* EXERCISE DESCRIPTION
Resume the passage below about carrying treasure in earthen vessels, writing on from its last sentence.

But we have this treasure in earthen vessels, to show that the transcendent power belongs to God and not to us. We are afflicted in every way, but not crushed; perplexed, but not driven to despair; persecuted, but not forsaken; struck down, but not destroyed; always carrying in the body the death of Jesus, so that the life of Jesus may also be manifested in our bodies. For while we live we are always being given up to death for Jesus’ sake, so that the life of Jesus may be manifested in our mortal flesh. So death is at work in us, but life in you.
Since we have the same spirit of faith as he had who wrote, “I believed, and so I spoke,” we too believe, and so we speak, knowing that he who raised the Lord Jesus will raise us also with Jesus and bring us with you into his presence. For it is all for your sake, so that as grace extends to more and more people it may increase thanksgiving, to the glory of God.

* DATASET EXCERPTS
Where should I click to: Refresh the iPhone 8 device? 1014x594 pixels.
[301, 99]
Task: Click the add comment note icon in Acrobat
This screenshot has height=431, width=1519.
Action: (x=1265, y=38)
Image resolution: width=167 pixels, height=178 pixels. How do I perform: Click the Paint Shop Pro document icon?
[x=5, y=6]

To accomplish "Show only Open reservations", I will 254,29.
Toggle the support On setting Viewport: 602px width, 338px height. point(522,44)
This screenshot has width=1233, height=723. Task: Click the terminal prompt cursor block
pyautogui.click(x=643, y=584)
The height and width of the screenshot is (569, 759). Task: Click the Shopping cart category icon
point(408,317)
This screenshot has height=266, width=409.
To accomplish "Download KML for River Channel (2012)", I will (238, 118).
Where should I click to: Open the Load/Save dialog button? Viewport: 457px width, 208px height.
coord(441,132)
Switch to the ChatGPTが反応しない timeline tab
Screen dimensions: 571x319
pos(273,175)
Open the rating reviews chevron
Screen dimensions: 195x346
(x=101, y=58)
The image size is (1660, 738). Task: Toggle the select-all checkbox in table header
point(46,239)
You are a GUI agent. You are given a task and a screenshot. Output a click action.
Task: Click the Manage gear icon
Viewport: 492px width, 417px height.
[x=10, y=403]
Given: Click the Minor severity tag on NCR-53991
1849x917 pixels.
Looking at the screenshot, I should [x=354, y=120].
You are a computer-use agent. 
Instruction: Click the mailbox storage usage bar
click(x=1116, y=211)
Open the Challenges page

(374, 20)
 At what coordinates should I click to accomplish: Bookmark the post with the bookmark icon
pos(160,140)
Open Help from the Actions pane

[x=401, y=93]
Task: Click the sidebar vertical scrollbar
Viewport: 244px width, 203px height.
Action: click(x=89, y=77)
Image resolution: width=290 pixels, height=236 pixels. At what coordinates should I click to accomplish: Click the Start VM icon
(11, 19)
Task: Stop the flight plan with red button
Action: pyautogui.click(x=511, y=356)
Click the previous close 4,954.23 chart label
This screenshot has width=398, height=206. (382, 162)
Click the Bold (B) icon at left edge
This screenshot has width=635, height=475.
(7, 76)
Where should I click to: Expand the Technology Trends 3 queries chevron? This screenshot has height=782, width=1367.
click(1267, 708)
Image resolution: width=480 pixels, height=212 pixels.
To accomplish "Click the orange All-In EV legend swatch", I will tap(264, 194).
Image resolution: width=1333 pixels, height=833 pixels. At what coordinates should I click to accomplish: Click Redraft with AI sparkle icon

* EXERCISE RESPONSE
So we do not lose heart. Though our outer nature is wasting away, our inner nature is being renewed every day. For this slight momentary affliction is preparing for us an eternal weight of glory beyond all comparison, because we look not to the things that are seen but to the things that are unseen; for the things that are seen are transient, but the things that are unseen are eternal.
For we know that if the earthly tent we live in is destroyed, we have a building from God, a house not made with hands, eternal in the heavens. Here indeed we groan, and long to put on our heavenly dwelling, so that by putting it on we may not be found naked. For while we are still in this tent, we sigh with anxiety; not that we would be unclothed, but that we would be further clothed, so that what is mortal may be swallowed up by life. He who has prepared us for this very thing is God, who has given us the Spirit as a guarantee.
So we are always of good courage; we know that while we are at home in the body we are away from the Lord, for we walk by faith, not by sight. We are of good courage, and we would rather be away from the body and at home with the Lord. So, whether we are at home or away, we make it our aim to please him (2Cor4:1-5:10)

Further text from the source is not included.